The WEU laughingly claims it is “not affiliated to any political party”. And although it is true that the English Democrats – like Workers of England Union – rarely function in the manner their name should suggest, it is disingenuous bordering on dishonest to even suggest WEU is not another front for the dishonest activities of the ED.

Who’s behind it all?

The General Secretary of the WEU is Stephen Morris, a perennial losing candidate for the ED in Greater Manchester. A former branch official for Unite, Morris has based the WEU in a tiny office near his home in Bury, Lancashire.

It is concerning that Morris and the WEU have targeted the health sector while it is already under great duress, not just from government cuts, overwhelming COVID admissions to hospitals, but also the constant threat the NHS faces from private profiteers. 

In a 2017 flash interview for the BBC as part of his candidature for Manchester Metro Mayor, Morris stated he wanted “social health care with a business strategy”, among other things.

The WEU 2019 returns to the certification officer showed the union had only 1197 members and an income of £116,000. Over £89,000 of that income was spent on administrative costs, just under half of which was salaries. It showed a mere benefit to members of £6,000.

Earlier this year, the Press Association news wire service won an injunction against the WEU, after complaints from HOPE not hate and the National Union of Journalists, for issuing press cards to “citizen journalists” – a social media phenomena of untrained and unregulated ‘news gatherers’ who were attempting to use and abuse the privileges afforded to those with properly accredited press cards.

The use of these fake cards came to the attention of anti-fascists when a number of far-right activists produced WEU press cards while attempting to antagonise real journalists and trade unionists covering far-right demonstrations and gatherings.

The fake ID cards were issued by the WEU under the guise of the ‘English Press Association’, which does not exist except under the auspices of the WEU. The card could be considered solely for the benefit of people who spread conspiracy theories and fake news on social media.

• _Actions to take_
1 - Answer these questions using the text on the Workers of England Union:
(a) Where is the WEU's office?
(b) How many members did the WEU's 2019 returns show?
(c) Which organization won an injunction against the WEU?
2 - Reproduce everything from "The General Secretary" down to "among other things." in the text on the Workers of England Union.

Data excerpts
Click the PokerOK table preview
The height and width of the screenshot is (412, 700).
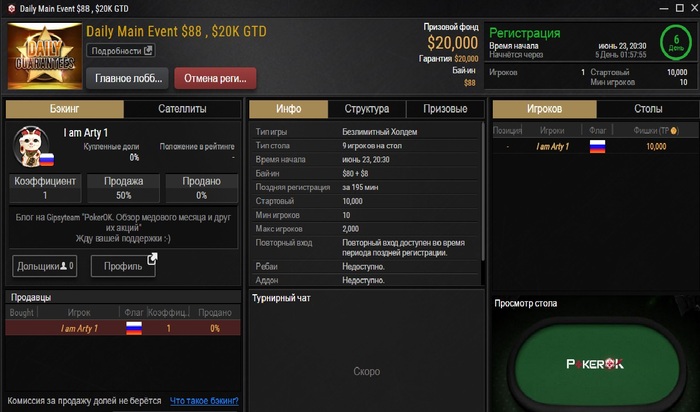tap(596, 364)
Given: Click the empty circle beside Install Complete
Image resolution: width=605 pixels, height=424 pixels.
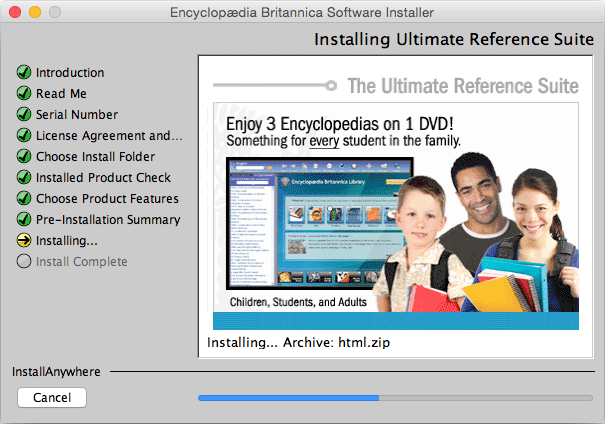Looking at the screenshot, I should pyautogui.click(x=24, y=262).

• _Solution set_
1 -
(a) In a tiny office near Stephen Morris's home in Bury, Lancashire.
(b) 1197 members.
(c) The Press Association news wire service.

2 -
The General Secretary of the WEU is Stephen Morris, a perennial losing candidate for the ED in Greater Manchester. A former branch official for Unite, Morris has based the WEU in a tiny office near his home in Bury, Lancashire.

It is concerning that Morris and the WEU have targeted the health sector while it is already under great duress, not just from government cuts, overwhelming COVID admissions to hospitals, but also the constant threat the NHS faces from private profiteers. 

In a 2017 flash interview for the BBC as part of his candidature for Manchester Metro Mayor, Morris stated he wanted “social health care with a business strategy”, among other things.